Infandous by Elana Arnold (YA) – This book does for fairy tale and mythology what Arnold’s recent book, What Girls Are Made Of, does for Catholicism, using ancient stories as a lens through which to understand girlhood and coming of age. The plot in the novel really became discontinuous at points–if there is really a plot in a novel like this. Instead, each retelling of a fairy tale or myth became an interpretive lens for the work until the final story, which, if not wholly triumphant, hit the notes of resurrection and hope for a girl reborn after she’s undergone the unspeakable.

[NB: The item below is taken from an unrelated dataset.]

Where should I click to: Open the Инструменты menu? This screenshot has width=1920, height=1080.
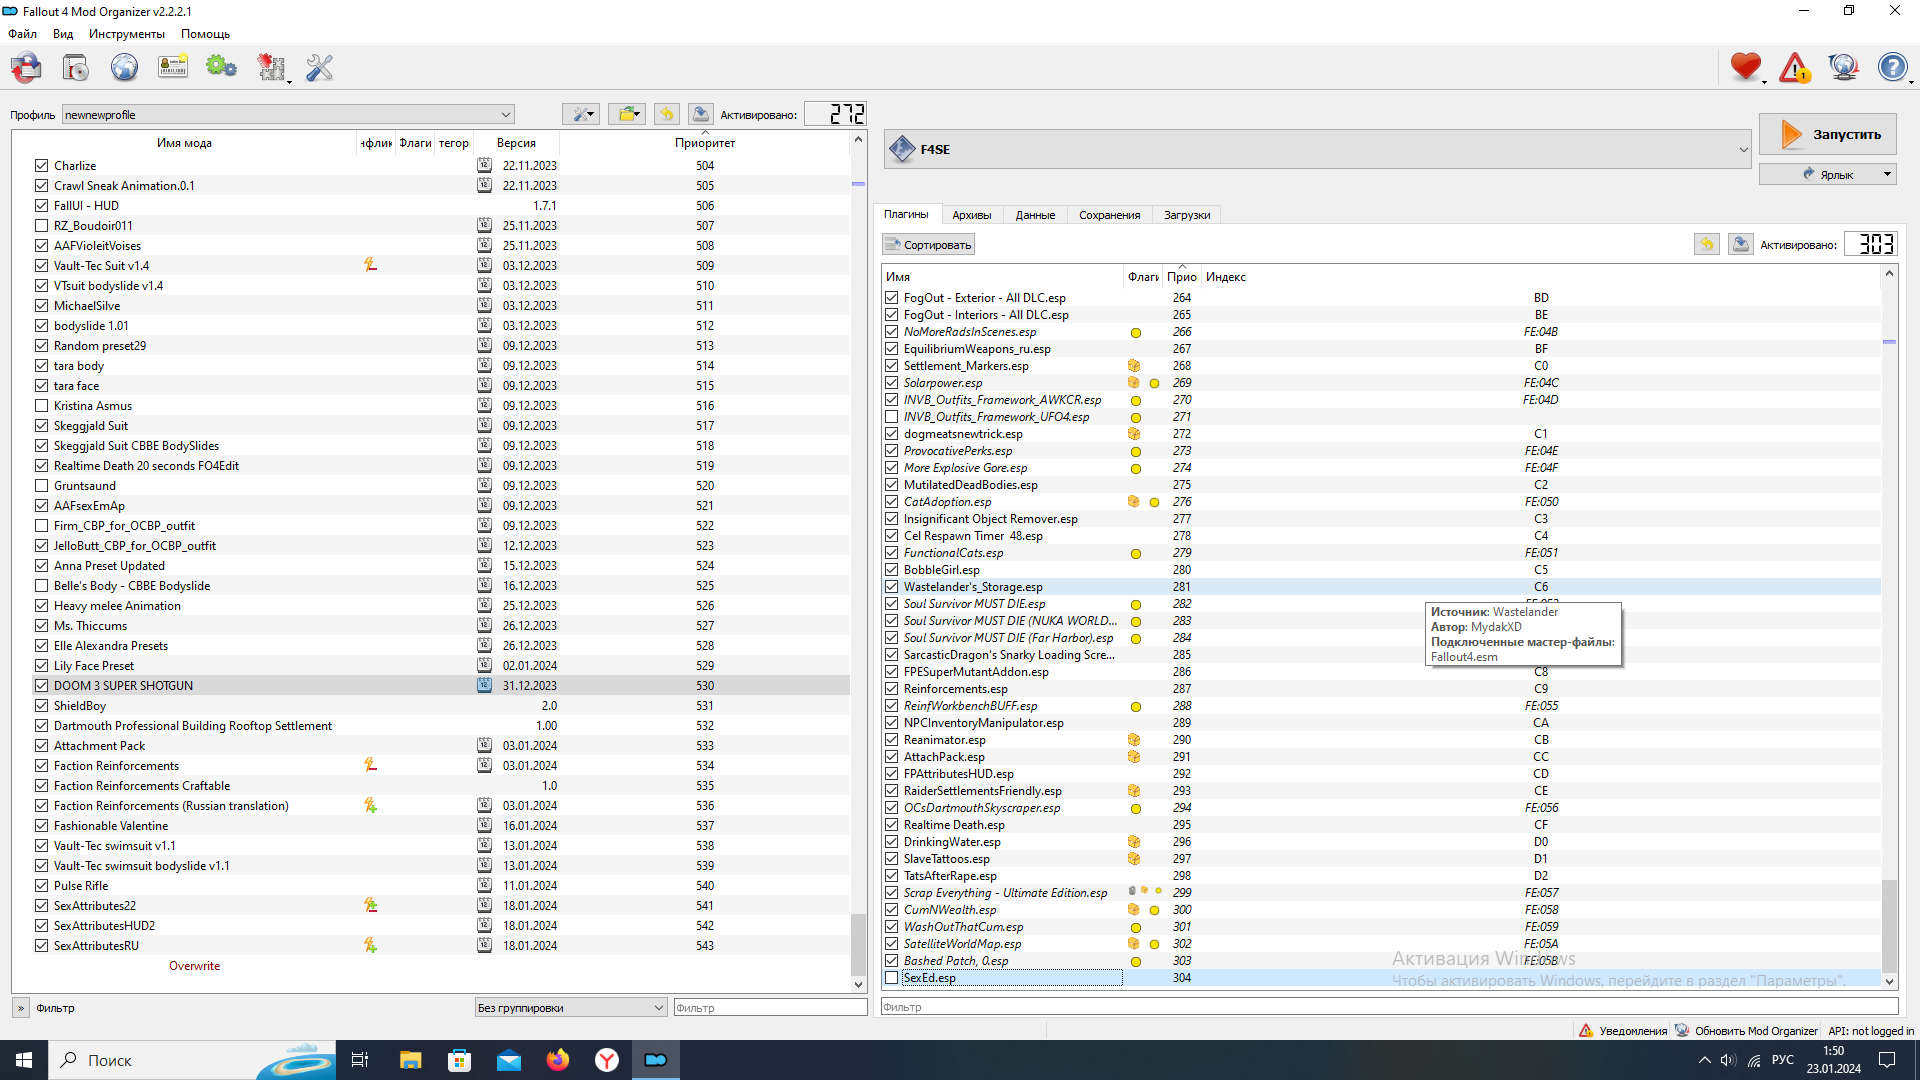pyautogui.click(x=126, y=34)
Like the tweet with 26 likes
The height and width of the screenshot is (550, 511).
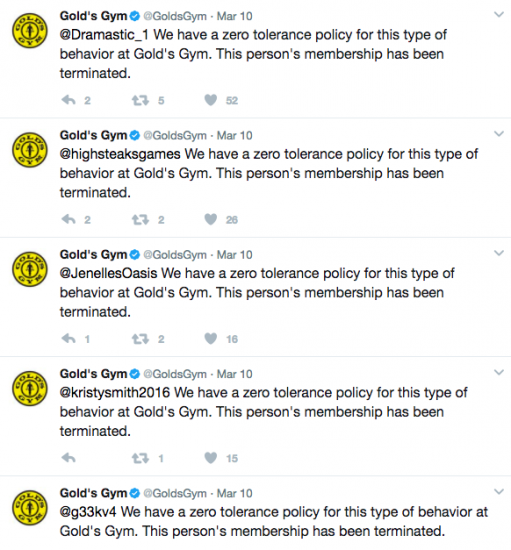tap(211, 220)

How to Build a Girl by Caitlin Moran (ostensibly YA, but I wouldn’t give it to a teen) – Moran’s protagonist Johanna lives in blue collar Wolverhampton where her father is on disability benefits, her mother is struggling with postpartum depression, and her older brother is in the closet. She decides she wants to become a writer and wastes not even a second quitting school to write for London’s D&ME (Disc & Music Echo). On staff there, she invents herself as Dolly Wilde, a wild girl who’s perfectly willing to get drunk, have lots of casual sex, and write nasty music reviews of bands she doesn’t like (she learns early on not to write “fannish” reviews of music she adores).
This novel is so crass that it’s nearly unbearable, but the premise is compulsively readable. Moran’s lumpy character who has grown up in a house with no mirrors is free from a certain type of self-consciousness almost universally applied to female characters. At the same time, Johanna very consciously sets out to assemble “Dolly” based on what she’s learned from music magazines, rock lyrics, and male editors: a sort of man’s girl/fuck buddy/wild child. It’s almost a relief when she finds that construction wholly unsatisfying and begins again, though that’s also the end of the novel, so if it wasn’t satisfying, the novel wouldn’t work at all.

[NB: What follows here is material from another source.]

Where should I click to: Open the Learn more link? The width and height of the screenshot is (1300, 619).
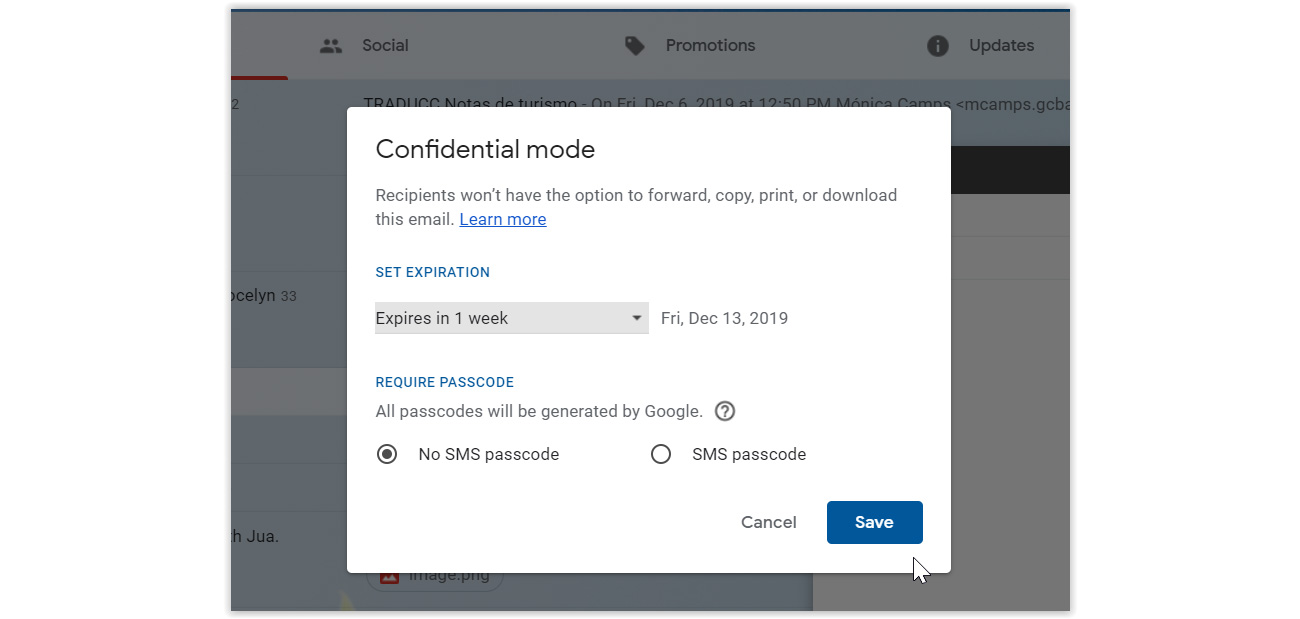pyautogui.click(x=503, y=219)
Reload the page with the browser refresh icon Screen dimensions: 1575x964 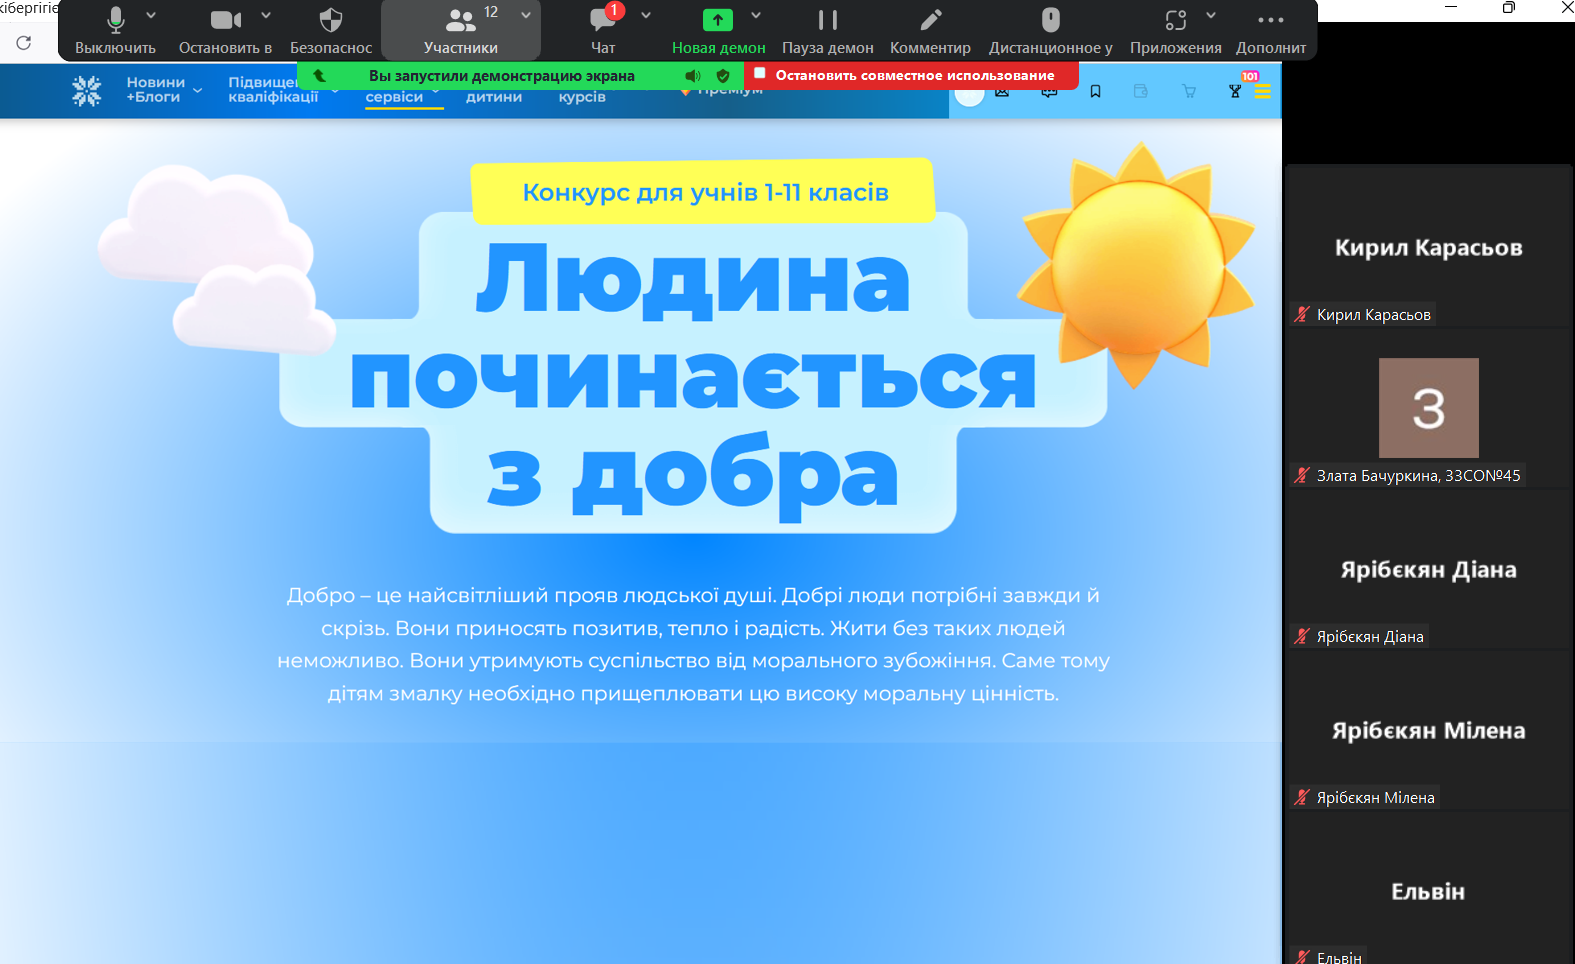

One of the major strengths of the novel is the working intimacy of the family portrait because Moran doesn’t conflate their poverty with dysfunction. Sure, they love each other fiercely as the trope goes, but they also love each other *well.* The parents are still in love. Her father blesses Johanna’s choice to become a music writer and her mother insists that Johanna open a savings account. Johanna’s older brother sets firm boundaries with her but also wears glitter with her to a favorite concert. The younger children snuggle and whine like younger children do. While Moran uses the novel to offer plenty of manifesto on poverty–a particularly compelling one is when the family benefits are cut by 11%–it’s actually the functional but utterly stymied every day life of Johanna’s family that speaks loudest and most poignantly.
The Art of Death by Edwidge Danticat (adult nonfiction) – Danticat is brilliant and takes us on a tour of literary death that is nonpareil, examining death, suicide, and near-death with a lens both personal and extremely literary (heavy on Morrison and Hurston, and justifiably so). She tells us what great art does to bring death near and to keep it at bay, and her insight is some of the best craft advice I could have gotten writing a book whose protagonist lost her mom and is losing her dad.
But it is the final chapters of this book in which she begins to show us the art of death by writing the deaths of her parents in prayer, story, poem, and ritual. I wept openly as the book moved from theory and analysis into mastery of the form—not because it was artful, though it was, but because it did what all great writing about death does. It brought me closer to my deaths: both the losses I’ve survived and my own future expiration date.